== Exercise directions ==
Identify every line in the records below that contains the word "agent", and copy each of those lines.

[Records from a collection]

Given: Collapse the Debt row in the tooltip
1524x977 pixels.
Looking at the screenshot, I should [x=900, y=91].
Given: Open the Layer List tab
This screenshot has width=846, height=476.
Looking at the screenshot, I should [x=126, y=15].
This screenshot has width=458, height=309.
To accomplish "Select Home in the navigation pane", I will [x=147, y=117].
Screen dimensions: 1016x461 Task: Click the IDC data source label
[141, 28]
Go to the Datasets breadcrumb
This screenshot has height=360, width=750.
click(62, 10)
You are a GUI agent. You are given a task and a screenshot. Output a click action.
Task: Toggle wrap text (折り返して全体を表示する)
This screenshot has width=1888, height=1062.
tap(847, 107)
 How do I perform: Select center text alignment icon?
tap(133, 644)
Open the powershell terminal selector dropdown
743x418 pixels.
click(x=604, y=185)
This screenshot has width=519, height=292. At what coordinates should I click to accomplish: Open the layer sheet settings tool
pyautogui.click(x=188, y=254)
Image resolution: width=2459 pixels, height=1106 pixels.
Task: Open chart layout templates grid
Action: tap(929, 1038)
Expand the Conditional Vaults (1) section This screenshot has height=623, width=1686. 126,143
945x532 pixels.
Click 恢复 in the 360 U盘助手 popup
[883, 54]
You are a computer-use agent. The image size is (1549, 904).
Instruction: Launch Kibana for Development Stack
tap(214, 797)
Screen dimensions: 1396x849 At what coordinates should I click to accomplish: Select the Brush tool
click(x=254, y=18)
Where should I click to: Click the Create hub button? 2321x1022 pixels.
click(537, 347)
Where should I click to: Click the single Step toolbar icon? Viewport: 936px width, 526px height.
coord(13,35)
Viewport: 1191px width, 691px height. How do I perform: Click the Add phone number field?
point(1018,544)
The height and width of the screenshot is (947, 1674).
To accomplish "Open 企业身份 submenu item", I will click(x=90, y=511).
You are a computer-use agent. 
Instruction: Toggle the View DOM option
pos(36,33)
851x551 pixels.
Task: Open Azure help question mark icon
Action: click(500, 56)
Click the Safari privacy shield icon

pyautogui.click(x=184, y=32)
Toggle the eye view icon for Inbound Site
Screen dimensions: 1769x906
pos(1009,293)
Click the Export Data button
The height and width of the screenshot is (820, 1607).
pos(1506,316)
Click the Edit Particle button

== Answer space ==
You are a GUI agent. You are given a task and a screenshot. Output a click action.
You are a computer-use agent. The image size is (1549, 904).
You are a computer-use agent. 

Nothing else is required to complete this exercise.